- [Page]
--- BEGIN ---

The essential question to be determined is whether the first alleged offence, namely the respondent’s failure to act in accordance with the standard terms and conditions by not obtaining written consent from the child’s parent or guardian to body piercing, is a strict liability offence.

18

The offence is defined by s.14(2) of the 1991 Act as applied to the relevant conditions of the licence. It comprises three elements, namely on the relevant date (1) a licence under s.6 was in force for the premises; (2) the premises were used as an “establishment for special treatment”; (3) that use was “otherwise than in accordance with,” or in breach of the terms or conditions of, the licence.

19

In the present case, the respondent did not deny that points (1) and (2) were satisfied. On 16th August the premises were subject to a licence under section 6 and were used to carry out a special treatment, namely body piercing.

20

The relevant condition, paragraph 8 in section 2, allows the carrying out of piercings other than nipple or genital piercings on a child aged under aged 16, subject to obtaining written parental consent to that treatment. It is plain from the findings of the justices that the respondent was aware of the age restrictions in the conditions of the licence, and knew that he had not obtained any parental consent in writing. The decision to acquit turned on the findings by the justices that (a) the child had produced a photo ID giving her age as over 16; (b) the respondent had checked that the child was over 16 by speaking over the telephone to a person he was led to believe was her father; and (c) the respondent had taken all reasonable steps to ensure that the child was over 16. Thus, the magistrates decided to acquit the respondent on the basis that it was insufficient for the prosecution to show that as a matter of fact the child was less than 16 years old at the time of the treatment. Instead, the prosecution had to prove that the respondent had failed to take all reasonable steps to ascertain her true age. The issue is whether strict liability applies to that element of the offence.

21

In Gammon (Hong Kong) Limited v The Attorney General (Hong Kong) [1985] AC 1 at p.14B, the Privy Council summarised the principles to be derived from the case law on when an offence, or element of an offence, should be treated as a matter of strict liability:

“(1)

there is a presumption of law that mens rea is required before a person can be held guilty of a criminal offence;

(2)

the presumption is particularly strong where the offence is “truly criminal” in character;

(3)

the presumption applies to statutory offences, and can be displaced only if this is clearly or by necessary implication the effect of the statute;

(4)

the only situation in which the presumption can be displaced is where the statute is concerned with an issue of social concern, and public safety is such an issue;

(5)

even where a statute is concerned with such an issue, the presumption of mens rea stands unless it can also be shown that the creation of strict liability will be effective to promote the objects of the statute by encouraging greater vigilance to prevent the commission of the prohibited act.”

--- END ---

- [To do]
- 1) From the strict liability passage, list the three elements that make up the offence defined by s.14(2) of the 1991 Act.
- 2) Answer these questions using the strict liability passage:
(a) Which provision of the 1991 Act defines the offence?
(b) On what date were the premises subject to a licence under section 6?
(c) In which case did the Privy Council summarize the principles on strict liability?
- 3) Extend the passage on strict liability under the body piercing licence, starting right after the quoted Privy Council principles.
The material that comes next has no connection to the passage on strict liability.

- [Data shown]
--- BEGIN ---

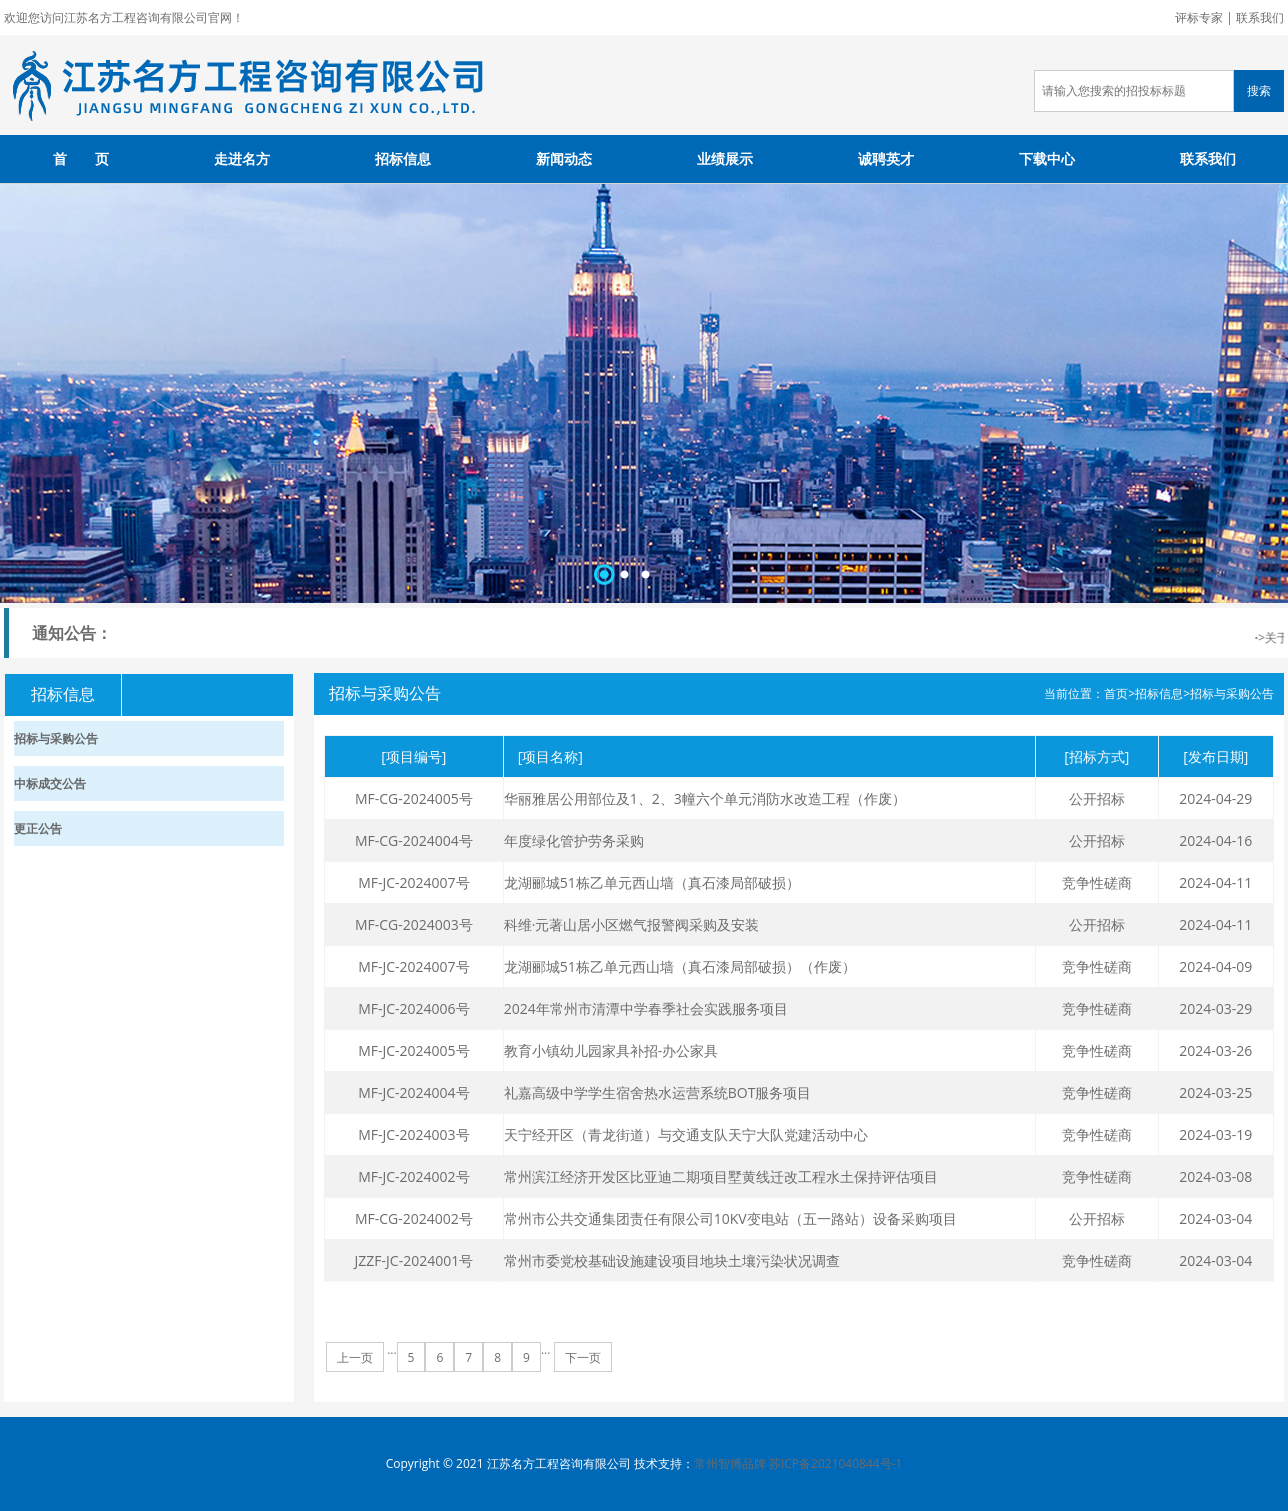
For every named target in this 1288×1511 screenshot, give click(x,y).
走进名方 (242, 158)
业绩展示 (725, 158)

--- END ---

- [Answers given]
- 1)
1. On the relevant date, a licence under s.6 was in force for the premises.
2. The premises were used as an "establishment for special treatment."
3. That use was "otherwise than in accordance with," or in breach of the terms or conditions of, the licence.

- 2)
(a) Section 14(2).
(b) 16th August.
(c) Gammon (Hong Kong) Limited v The Attorney General (Hong Kong) [1985] AC 1.

- 3)
22

As to the second principle, the offence in question was not “truly criminal” in character. The requirement that body piercing should not be carried out on children under 16 without written parental consent is a prohibition of a regulatory nature accompanied by a penalty (Sherras v De Rutzen [1895] 1 QBD 918, 921; Sweet v Parsley [1970] AC 132, 149). The offence can only be dealt with summarily. It cannot be punished by imprisonment and it is not a type of offence which will attract stigma to any substantial degree.

23

As to the fourth principle, both s.14(2) and the condition which is the subject of the alleged offence raise matters of social concern, in that they are directed at protecting public safety and health and the interests of children and young persons.

24

As to the fifth principle, it is undoubtedly the case that the imposition of strict liability on compliance with the Council’s standard terms and conditions on age restrictions and written parental consent would promote the objects of the statutory regime by encouraging greater vigilance by those responsible for establishments providing “special treatments”. That was the position in the analogous case of Harrow LBC v Shah [2000] 1 WLR 83, which was concerned with a prohibition on the sale of National Lottery tickets to persons under 16. The argument is all the more compelling in the present case given the health and safety issues involved.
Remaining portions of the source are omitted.